STATED TASK A: Repeat the listing verbatim, beginning at its first line and ending after the line that contains "Action: pos(178,313)", both included.

EXCERPT TO READ:

Knowledge-based Programming Using Abstract Data Types

Department of Computer Sciences
University of Texas, Austin, TX 78712

This paper was written while the author was at the Heuristic Programming Project, Computer Science Department, Stanford University, Stanford, CA 94305.

This article appears in Proc. National Conf. on Artificial Intelligence (AAAI-83), Aug. 1983, pp. 288-291.

Automatic Programming Server: On-line Demonstration

This research was supported in part by NSF Grant SED-7912803 in the Joint National Science Foundation - National Institute of Education Program of Research on Cognitive Processes and the Structure of Knowledge in Science and Mathematics and in part by the Defense Advanced Research Projects Agency under Contract MDA-903-80-c-007.

Abstract

Features of the GLISP programming system that support knowledge-based programming are described. These include compile-time expansion of object-centered programs, interpretation of messages and operations relative to data type, inheritance of properties and behavior from multiple superclasses, type inference and propagation, conditional compilation, symbolic optimization of compiled code, instantiation of generic programs for particular data types, combination of partial algorithms from separate sources, knowledge-based inspection and editing of data, menu-driven interactive programming, and transportability between Lisp dialects and machines. GLISP is fully implemented for the major dialects of Lisp and is available over the ARPANET.

Introduction

A compiler can be viewed as a program that, using knowledge embodied as data and procedures, converts a specification of a program into an executable program. Compilers for traditional programming languages have embodied a relatively small amount of knowledge and have not been easily extensible by the user. Restrictions imposed by traditional languages, for example, that a calling program and subroutine must be written in terms of identical data types, have inhibited the accumulation of programming knowledge in the form of reusable programs.

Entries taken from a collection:
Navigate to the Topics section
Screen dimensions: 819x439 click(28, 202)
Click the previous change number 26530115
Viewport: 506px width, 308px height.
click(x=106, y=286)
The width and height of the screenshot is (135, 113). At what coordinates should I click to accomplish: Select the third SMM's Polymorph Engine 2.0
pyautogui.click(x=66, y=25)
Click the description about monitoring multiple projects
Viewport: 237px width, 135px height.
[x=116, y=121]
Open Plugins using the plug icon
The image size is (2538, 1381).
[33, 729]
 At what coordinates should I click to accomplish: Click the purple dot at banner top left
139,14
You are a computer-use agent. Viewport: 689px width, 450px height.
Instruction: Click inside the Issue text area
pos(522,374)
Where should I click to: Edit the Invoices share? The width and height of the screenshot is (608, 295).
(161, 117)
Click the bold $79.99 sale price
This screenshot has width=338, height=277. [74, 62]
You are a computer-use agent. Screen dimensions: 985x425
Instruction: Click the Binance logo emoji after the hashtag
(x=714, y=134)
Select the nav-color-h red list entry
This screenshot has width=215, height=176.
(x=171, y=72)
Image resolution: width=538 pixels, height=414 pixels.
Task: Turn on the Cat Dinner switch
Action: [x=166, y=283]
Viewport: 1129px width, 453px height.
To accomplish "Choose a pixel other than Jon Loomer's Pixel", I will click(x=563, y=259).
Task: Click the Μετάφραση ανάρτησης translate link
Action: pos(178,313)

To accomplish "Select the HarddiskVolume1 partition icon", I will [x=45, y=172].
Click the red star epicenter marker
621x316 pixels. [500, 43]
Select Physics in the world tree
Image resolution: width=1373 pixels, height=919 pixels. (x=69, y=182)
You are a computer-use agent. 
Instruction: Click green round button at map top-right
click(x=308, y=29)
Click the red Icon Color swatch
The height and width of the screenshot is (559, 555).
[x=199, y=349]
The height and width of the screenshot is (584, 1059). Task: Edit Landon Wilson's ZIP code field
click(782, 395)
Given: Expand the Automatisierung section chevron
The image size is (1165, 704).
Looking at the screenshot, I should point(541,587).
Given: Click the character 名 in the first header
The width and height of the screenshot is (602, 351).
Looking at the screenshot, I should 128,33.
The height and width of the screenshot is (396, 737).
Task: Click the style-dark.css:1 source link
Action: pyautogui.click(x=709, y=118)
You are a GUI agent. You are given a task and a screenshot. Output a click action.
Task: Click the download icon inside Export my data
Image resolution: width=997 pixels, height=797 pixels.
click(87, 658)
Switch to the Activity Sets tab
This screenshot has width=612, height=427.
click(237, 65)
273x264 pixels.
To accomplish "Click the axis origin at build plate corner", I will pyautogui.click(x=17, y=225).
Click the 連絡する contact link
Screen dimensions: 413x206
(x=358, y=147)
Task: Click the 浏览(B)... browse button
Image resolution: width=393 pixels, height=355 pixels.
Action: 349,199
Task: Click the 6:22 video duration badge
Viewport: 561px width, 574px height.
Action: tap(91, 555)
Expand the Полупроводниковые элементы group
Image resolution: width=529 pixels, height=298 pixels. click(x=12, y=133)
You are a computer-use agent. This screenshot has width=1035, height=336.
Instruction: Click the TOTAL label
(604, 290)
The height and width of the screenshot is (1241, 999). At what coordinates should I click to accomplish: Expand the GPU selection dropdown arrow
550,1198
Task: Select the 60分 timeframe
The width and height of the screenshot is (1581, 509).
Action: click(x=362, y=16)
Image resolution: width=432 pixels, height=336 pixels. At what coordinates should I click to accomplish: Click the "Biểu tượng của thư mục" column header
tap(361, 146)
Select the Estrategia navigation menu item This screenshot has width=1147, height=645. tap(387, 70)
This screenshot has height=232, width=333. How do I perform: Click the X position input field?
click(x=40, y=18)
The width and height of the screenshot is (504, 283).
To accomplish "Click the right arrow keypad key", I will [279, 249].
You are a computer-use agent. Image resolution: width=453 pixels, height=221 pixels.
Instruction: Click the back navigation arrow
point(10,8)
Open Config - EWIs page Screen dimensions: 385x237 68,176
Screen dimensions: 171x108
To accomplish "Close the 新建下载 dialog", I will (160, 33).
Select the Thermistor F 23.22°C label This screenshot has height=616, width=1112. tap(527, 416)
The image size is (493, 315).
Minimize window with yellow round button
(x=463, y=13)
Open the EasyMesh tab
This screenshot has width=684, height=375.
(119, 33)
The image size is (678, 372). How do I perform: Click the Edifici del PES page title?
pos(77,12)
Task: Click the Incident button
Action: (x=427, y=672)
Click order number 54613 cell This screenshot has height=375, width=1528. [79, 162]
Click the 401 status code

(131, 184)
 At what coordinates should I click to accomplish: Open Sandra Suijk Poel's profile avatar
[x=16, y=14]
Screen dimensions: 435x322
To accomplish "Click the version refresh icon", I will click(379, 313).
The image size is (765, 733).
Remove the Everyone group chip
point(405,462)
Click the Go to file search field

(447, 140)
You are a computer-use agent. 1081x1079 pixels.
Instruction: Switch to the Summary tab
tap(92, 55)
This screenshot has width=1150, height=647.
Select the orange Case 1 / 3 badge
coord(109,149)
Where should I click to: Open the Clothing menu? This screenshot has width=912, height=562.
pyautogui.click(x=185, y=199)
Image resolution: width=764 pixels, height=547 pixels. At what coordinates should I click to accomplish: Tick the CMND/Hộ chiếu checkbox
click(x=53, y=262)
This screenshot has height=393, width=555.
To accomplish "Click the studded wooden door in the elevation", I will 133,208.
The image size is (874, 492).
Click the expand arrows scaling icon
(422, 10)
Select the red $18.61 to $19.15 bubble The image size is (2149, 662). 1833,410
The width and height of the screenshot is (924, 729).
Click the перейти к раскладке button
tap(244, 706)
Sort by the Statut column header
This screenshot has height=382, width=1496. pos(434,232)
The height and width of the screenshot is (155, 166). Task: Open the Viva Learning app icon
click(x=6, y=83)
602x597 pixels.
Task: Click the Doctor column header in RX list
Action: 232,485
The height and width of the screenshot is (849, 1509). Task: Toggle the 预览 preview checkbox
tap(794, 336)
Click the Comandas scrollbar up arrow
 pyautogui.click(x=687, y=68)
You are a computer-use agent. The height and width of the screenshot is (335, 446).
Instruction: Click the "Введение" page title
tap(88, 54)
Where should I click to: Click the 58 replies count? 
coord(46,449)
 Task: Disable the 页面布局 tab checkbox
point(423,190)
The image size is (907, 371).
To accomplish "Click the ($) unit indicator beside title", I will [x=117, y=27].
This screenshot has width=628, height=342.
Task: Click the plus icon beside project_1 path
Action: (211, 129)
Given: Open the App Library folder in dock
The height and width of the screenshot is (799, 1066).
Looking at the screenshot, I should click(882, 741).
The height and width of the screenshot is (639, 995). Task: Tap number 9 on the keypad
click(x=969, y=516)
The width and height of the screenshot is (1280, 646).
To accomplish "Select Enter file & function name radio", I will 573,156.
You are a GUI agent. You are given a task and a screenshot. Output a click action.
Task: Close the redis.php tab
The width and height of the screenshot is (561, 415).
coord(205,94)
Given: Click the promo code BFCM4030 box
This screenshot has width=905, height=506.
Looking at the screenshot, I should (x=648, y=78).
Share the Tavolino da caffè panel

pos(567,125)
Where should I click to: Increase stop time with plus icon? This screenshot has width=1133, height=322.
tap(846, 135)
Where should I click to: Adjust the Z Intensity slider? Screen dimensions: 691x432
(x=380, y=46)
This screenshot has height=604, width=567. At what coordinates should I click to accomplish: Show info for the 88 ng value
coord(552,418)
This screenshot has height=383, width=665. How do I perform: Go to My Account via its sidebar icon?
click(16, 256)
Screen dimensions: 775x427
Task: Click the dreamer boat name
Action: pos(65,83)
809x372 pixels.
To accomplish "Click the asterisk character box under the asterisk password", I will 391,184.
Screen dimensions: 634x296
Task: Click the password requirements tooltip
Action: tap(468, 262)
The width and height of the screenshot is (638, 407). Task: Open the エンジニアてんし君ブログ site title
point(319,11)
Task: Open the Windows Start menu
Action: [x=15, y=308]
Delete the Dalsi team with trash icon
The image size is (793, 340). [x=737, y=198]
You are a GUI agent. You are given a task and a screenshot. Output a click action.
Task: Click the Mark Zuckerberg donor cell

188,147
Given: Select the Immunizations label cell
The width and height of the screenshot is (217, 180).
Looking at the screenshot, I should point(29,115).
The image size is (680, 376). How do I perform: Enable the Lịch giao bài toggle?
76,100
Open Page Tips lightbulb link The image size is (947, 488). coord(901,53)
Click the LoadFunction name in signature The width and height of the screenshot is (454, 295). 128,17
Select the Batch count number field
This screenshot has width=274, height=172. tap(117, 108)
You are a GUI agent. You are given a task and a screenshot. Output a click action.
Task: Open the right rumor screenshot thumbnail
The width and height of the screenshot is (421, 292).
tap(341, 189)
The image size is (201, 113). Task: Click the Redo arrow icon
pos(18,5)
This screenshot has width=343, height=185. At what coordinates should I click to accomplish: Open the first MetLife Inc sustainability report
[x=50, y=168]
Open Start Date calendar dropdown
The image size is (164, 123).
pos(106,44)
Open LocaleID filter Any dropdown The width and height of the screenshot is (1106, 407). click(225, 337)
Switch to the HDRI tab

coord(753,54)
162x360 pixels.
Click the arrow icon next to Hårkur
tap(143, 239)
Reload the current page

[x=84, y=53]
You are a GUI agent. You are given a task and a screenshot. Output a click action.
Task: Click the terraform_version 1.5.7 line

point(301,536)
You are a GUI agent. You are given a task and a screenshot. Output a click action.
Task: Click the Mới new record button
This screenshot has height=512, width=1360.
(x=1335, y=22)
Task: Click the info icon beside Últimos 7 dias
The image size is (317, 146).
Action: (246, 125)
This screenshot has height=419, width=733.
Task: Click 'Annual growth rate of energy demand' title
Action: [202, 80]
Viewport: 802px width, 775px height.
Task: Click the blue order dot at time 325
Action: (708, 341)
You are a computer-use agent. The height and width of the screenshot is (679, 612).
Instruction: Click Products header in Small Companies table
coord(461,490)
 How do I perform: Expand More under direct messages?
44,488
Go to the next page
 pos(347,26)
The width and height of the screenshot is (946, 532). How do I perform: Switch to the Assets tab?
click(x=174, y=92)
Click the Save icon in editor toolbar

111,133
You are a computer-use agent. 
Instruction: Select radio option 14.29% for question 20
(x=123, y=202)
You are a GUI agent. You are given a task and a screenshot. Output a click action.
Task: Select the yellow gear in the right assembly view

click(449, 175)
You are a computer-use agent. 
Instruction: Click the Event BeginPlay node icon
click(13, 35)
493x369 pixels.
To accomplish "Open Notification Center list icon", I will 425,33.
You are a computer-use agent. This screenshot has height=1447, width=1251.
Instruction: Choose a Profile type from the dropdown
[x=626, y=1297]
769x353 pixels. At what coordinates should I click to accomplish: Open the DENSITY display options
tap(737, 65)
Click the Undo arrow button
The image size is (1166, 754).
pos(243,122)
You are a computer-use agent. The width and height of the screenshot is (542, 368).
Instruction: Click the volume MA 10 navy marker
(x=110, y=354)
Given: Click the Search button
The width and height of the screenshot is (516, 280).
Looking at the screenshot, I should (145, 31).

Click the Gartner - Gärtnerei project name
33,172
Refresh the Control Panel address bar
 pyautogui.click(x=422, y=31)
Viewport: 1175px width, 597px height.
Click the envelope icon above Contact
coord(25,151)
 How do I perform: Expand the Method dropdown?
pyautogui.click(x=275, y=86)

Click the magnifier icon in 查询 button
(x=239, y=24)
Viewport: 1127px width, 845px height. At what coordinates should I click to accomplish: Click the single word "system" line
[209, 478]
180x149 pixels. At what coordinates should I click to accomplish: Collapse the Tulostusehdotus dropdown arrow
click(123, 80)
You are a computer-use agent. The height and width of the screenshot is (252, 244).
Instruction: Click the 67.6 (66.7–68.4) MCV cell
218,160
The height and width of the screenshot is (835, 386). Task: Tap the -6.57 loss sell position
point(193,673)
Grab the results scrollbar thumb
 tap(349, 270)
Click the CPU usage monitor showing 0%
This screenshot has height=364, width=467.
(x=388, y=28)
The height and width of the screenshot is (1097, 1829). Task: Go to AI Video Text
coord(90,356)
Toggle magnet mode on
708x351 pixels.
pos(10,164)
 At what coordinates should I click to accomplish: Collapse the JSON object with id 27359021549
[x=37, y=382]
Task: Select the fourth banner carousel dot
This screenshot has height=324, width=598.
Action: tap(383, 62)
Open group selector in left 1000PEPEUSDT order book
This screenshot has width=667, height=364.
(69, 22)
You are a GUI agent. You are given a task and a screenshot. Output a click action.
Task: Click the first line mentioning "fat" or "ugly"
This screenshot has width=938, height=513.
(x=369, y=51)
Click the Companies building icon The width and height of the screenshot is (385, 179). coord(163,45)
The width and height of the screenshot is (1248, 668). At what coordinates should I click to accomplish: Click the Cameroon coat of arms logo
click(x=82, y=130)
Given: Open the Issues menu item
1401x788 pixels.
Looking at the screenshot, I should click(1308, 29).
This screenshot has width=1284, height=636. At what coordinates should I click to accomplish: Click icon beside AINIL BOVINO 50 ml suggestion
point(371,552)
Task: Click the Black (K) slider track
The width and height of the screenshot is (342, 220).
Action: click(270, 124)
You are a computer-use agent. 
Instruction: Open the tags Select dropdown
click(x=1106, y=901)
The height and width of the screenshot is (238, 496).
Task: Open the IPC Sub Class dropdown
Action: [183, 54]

STATED TASK B: Reproduce the passage of the article on knowledge-based programming that begins at the words "Department of Computer" and ends after "under Contract MDA-903-80-c-007.", substituting "Berkeley" for every occurrence of "Stanford".

PROBLEM SOLUTION A:
Navigate to the Topics section
Screen dimensions: 819x439 click(28, 202)
Click the previous change number 26530115
Viewport: 506px width, 308px height.
click(x=106, y=286)
The width and height of the screenshot is (135, 113). At what coordinates should I click to accomplish: Select the third SMM's Polymorph Engine 2.0
pyautogui.click(x=66, y=25)
Click the description about monitoring multiple projects
Viewport: 237px width, 135px height.
[x=116, y=121]
Open Plugins using the plug icon
The image size is (2538, 1381).
[33, 729]
 At what coordinates should I click to accomplish: Click the purple dot at banner top left
139,14
You are a computer-use agent. Viewport: 689px width, 450px height.
Instruction: Click inside the Issue text area
pos(522,374)
Where should I click to: Edit the Invoices share? The width and height of the screenshot is (608, 295).
(161, 117)
Click the bold $79.99 sale price
This screenshot has width=338, height=277. [74, 62]
You are a computer-use agent. Screen dimensions: 985x425
Instruction: Click the Binance logo emoji after the hashtag
(x=714, y=134)
Select the nav-color-h red list entry
This screenshot has width=215, height=176.
(x=171, y=72)
Image resolution: width=538 pixels, height=414 pixels.
Task: Turn on the Cat Dinner switch
Action: [x=166, y=283]
Viewport: 1129px width, 453px height.
To accomplish "Choose a pixel other than Jon Loomer's Pixel", I will click(x=563, y=259).
Task: Click the Μετάφραση ανάρτησης translate link
Action: pos(178,313)

PROBLEM SOLUTION B:
Department of Computer Sciences
University of Texas, Austin, TX 78712

This paper was written while the author was at the Heuristic Programming Project, Computer Science Department, Berkeley University, Berkeley, CA 94305.

This article appears in Proc. National Conf. on Artificial Intelligence (AAAI-83), Aug. 1983, pp. 288-291.

Automatic Programming Server: On-line Demonstration

This research was supported in part by NSF Grant SED-7912803 in the Joint National Science Foundation - National Institute of Education Program of Research on Cognitive Processes and the Structure of Knowledge in Science and Mathematics and in part by the Defense Advanced Research Projects Agency under Contract MDA-903-80-c-007.